Je me suis retournée mais il s'était enfui : 
Peut-être es-tu celui que je n'espérais plus 
Et dont le souvenir confus 
Trouble encore quelquefois le miroir de mes songes ? 
Ou bien 
L'ange gardien de mon âme d'enfant 
Alors que résonnait aux jardins du Printemps 
Le doux éclat de nos deux rires ? 
Je froissais quelquefois tes ailes dans nos jeux, 
Blanches ailes au reflet bleu 
Comme l'enfantine journée. 
Viens-tu comme autrefois, poser mes pieds lassés 
Sur la divine échelle où palpitaient les anges ? 

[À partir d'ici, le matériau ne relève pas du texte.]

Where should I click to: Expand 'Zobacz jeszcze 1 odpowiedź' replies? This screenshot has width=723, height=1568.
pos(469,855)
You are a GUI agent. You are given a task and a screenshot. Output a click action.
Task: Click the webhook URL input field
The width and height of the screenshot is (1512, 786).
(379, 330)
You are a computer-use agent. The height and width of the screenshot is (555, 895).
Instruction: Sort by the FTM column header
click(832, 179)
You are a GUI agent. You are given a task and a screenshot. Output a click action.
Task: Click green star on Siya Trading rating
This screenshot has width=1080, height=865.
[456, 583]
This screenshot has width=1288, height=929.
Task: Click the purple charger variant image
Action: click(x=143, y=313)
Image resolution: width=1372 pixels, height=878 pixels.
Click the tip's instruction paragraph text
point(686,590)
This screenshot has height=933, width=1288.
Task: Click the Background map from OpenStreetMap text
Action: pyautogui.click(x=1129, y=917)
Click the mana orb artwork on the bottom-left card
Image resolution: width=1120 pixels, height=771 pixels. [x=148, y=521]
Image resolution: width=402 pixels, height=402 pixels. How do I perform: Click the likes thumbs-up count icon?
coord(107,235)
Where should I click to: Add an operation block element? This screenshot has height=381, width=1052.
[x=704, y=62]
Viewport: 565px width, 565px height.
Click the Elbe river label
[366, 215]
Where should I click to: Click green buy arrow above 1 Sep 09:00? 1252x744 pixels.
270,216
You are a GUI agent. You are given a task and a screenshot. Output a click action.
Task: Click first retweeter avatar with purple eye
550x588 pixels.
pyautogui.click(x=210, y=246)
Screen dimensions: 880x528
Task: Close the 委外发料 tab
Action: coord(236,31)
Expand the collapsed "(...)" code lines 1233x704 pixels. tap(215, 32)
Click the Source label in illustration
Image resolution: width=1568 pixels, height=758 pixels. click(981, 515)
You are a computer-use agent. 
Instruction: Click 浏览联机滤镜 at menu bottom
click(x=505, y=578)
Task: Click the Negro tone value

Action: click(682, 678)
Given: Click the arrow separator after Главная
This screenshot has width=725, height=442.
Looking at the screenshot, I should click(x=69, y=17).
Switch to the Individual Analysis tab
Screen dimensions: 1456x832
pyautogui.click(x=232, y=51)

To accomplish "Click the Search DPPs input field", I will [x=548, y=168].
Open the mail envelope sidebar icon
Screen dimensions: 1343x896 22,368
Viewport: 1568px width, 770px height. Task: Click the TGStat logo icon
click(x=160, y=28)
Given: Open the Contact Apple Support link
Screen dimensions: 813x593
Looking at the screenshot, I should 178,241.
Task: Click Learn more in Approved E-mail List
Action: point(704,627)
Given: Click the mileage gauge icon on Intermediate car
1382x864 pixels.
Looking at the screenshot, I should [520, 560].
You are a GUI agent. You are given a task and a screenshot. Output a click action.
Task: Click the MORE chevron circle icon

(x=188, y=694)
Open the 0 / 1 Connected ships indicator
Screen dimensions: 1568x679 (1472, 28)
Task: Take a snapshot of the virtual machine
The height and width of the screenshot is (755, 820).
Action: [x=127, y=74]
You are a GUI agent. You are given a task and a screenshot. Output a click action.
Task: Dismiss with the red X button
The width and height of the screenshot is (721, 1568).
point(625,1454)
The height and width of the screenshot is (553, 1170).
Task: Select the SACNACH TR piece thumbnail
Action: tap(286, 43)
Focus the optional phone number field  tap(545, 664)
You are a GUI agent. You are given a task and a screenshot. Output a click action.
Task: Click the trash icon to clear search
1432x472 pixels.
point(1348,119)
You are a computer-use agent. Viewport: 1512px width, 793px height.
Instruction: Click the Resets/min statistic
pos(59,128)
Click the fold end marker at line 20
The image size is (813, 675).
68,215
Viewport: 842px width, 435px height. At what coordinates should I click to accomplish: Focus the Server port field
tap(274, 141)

Nous la sentions vibrer d'amour pur sous nos doigts, 
Mais c'était le temps d'autrefois... 
Ou bien 
Es-tu tout simplement 
Celle que chaque jour j'attends, 
La patiente Silencieuse, 
Avec le fil aiguisé de ta faux 
Dissimulé derrière ton épaule ? ... 
Es-ce donc en ce soir d'automne 
Et dans sa fragile beauté 
Qu'il faut partir pour l'incertain voyage ? 
Ô Mère du sommeil, prends moi donc par la main, 
Ne faisons pas de bruit et ne troublons personne, 
Partons comme s'envole une feuille en automne.